Im Rahmen der Erwachsenenbildung war Monika Rudolf, Präventionsbeauftragte der Koordinierungsstelle zur Prävention sexualisierter Gewalt bei Erzbistum Bamberg zu einem Vortrag ins Jugendhaus St. Heinrich eingeladen.
Was damit gemeint ist, wenn von sexueller oder sexualisierter Gewalt gesprochen wird, beantwortete sie eingangs. Es gebe eine Vielzahl von Bezeichnungen. In der Erzdiözese Bamberg habe man sich auf den Begriff sexualisierte Gewalt verständigt. Anders als der Begriff sexueller Missbrauch bezieht er sich nicht nur auf den strafrechtlich relevanten Teil.
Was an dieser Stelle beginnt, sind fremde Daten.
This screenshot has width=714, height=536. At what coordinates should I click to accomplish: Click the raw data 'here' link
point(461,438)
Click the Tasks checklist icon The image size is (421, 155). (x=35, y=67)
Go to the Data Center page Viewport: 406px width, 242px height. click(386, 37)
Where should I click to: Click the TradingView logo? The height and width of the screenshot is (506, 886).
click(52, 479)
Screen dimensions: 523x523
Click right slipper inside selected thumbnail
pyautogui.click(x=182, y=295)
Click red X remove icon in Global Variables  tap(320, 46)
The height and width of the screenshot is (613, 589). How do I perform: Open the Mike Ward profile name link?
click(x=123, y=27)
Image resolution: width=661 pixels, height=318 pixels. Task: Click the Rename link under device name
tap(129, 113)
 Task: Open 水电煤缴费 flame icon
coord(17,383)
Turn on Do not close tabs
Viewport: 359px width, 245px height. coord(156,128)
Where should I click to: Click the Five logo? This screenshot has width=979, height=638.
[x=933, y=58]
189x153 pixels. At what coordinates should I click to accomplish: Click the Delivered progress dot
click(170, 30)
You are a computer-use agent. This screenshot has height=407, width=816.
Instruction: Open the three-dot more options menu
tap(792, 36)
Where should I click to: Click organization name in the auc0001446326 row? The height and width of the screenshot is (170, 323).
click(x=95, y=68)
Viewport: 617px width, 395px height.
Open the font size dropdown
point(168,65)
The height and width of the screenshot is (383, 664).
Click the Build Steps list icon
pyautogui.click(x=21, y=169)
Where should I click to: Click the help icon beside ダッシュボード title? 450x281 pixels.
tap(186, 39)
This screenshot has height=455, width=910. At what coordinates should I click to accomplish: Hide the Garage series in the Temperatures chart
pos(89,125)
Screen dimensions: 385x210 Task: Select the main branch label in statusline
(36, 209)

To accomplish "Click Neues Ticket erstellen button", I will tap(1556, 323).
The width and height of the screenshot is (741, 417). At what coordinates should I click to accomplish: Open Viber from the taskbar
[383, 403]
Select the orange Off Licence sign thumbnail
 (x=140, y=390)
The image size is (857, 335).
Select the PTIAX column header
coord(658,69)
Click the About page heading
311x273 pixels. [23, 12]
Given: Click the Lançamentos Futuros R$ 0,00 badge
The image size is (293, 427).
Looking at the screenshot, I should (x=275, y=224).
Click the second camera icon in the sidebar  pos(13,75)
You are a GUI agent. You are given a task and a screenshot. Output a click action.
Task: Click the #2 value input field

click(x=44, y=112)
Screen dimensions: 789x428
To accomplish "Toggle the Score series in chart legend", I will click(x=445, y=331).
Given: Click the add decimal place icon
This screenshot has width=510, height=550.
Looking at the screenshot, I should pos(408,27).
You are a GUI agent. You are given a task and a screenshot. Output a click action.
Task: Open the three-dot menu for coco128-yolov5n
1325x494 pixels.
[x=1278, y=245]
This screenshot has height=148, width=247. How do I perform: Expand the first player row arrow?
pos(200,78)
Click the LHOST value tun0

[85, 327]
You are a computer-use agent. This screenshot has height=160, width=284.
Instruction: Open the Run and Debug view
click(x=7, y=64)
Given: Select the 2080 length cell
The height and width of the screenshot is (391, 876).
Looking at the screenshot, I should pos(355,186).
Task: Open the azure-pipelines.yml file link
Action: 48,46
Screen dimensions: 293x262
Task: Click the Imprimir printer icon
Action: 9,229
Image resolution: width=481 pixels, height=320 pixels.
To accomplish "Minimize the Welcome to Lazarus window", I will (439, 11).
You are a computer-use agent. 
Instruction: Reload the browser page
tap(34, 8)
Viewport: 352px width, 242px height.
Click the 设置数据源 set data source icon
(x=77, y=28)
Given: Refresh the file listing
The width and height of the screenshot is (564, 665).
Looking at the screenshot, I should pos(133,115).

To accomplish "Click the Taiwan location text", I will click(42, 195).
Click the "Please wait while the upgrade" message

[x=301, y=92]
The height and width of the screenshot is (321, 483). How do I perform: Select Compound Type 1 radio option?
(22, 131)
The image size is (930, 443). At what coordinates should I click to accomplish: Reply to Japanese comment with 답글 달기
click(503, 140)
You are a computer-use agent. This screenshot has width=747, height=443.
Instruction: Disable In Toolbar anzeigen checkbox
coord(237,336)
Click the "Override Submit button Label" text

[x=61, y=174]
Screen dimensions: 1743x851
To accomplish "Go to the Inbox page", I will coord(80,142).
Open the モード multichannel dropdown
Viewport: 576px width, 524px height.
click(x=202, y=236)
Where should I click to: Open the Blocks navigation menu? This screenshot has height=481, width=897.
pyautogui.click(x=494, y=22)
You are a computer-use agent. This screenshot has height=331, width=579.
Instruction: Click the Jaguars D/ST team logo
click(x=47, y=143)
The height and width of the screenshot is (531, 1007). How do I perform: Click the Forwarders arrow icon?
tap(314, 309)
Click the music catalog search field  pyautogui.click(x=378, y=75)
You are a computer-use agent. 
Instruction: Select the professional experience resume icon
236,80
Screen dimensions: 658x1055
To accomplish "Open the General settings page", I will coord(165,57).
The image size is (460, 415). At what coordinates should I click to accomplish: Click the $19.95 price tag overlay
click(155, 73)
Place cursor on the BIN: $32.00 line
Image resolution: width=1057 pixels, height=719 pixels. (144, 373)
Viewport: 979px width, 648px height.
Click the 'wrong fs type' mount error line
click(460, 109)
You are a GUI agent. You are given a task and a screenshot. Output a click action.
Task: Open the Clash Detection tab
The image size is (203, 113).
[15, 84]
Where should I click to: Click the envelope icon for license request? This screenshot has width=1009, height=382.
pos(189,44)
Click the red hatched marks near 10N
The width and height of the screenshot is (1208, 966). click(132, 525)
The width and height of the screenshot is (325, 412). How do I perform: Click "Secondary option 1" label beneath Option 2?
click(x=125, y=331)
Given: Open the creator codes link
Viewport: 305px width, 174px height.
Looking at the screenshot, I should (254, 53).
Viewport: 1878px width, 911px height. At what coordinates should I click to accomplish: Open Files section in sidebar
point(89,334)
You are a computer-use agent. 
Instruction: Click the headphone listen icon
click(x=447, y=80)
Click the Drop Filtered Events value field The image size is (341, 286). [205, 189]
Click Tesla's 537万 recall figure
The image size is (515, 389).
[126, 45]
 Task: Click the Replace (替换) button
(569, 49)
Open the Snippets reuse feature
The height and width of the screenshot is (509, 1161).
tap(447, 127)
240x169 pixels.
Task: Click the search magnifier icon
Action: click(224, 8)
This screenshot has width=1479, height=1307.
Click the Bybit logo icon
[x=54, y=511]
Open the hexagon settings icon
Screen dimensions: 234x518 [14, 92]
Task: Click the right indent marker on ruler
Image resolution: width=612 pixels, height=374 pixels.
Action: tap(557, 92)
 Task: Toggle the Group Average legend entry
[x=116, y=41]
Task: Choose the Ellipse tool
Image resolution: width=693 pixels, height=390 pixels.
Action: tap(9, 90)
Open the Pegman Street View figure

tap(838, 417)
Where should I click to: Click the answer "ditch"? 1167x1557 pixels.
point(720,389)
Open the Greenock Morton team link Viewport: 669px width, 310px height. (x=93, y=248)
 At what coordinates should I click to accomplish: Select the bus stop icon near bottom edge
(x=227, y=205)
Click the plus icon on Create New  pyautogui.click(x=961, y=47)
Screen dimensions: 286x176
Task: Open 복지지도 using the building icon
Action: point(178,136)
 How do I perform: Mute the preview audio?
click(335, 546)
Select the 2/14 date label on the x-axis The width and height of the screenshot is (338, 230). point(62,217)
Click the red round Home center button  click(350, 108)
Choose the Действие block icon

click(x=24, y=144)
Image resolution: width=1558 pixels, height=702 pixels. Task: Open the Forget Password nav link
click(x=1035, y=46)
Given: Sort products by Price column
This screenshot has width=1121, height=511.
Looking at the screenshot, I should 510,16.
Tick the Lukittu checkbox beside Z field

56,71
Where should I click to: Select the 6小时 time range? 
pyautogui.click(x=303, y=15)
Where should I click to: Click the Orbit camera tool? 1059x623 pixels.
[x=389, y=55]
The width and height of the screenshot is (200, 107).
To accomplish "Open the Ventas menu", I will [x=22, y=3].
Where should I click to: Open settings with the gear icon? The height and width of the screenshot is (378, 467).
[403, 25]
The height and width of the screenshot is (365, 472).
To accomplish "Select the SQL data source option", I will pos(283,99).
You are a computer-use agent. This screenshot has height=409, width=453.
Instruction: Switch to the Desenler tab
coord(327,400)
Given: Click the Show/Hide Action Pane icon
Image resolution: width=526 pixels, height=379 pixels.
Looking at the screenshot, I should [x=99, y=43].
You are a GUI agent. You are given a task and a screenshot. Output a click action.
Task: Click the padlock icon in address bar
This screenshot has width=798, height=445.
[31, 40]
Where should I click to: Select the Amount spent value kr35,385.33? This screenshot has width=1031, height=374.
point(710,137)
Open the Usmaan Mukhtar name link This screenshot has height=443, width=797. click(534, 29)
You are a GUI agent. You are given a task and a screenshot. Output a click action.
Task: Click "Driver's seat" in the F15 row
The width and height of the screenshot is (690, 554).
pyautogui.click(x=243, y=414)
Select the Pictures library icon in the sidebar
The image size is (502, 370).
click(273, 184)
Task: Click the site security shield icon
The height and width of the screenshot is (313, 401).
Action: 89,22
Wann der Übergriff beginnt
Nach der Begriffsbestimmung der Deutschen Bischofskonferenz umfasst sexualisierte Gewalt „neben strafbaren sexualbezogenen Handlungen auch sonstige sexuelle Übergriffe und Grenzverletzungen.“ Das kann sich auf Drohungen oder körperliche, verbale, psychische oder mediale Übergriffe gegen den Willen des Kindes, des Erwachsenen ausdrücken, die in einem Abhängigkeitsverhältnis stehen.
In der Definition wird nach drei Stufen unterscheiden. Zur Stufe eins gehört das Missachten der persönlichen Grenzen und der Intimsphäre, was sich beispielsweise beim grundlosen Betreten von Dusch- oder Schlafräumen ausdrückt. Auch anzügliche Bemerkungen, die häufig gedankenlos oder zur allgemeinen „Belustigung“ fallen, gehören in diese Stufe. Setzt sich der Täter, die Täterin gar über den Widerstand des Anderen hinweg, dann ist die Stufe zwei erreicht. Hier führte die Referentin das „zufällige“ Berühren des Körpers oder aufgedrängte Küsse an. Als strafrechtlich relevant führte sie in der Stufe drei die sexuelle Gewalt, Missbrauch mit Körperkontakt an. Beispiele gibt es hier viele wie das Zeigen von Kinderpornos, im Chat auf sein Gegenüber einwirken, sexuelle Handlungen an sich durchzuführen oder sich nackt zu zeigen. Weitere sind Exhibitionismus. Die versuchte oder vollendete Vergewaltigung zählt ebenso dazu wie der Zwang den Täter oral zu befriedigen.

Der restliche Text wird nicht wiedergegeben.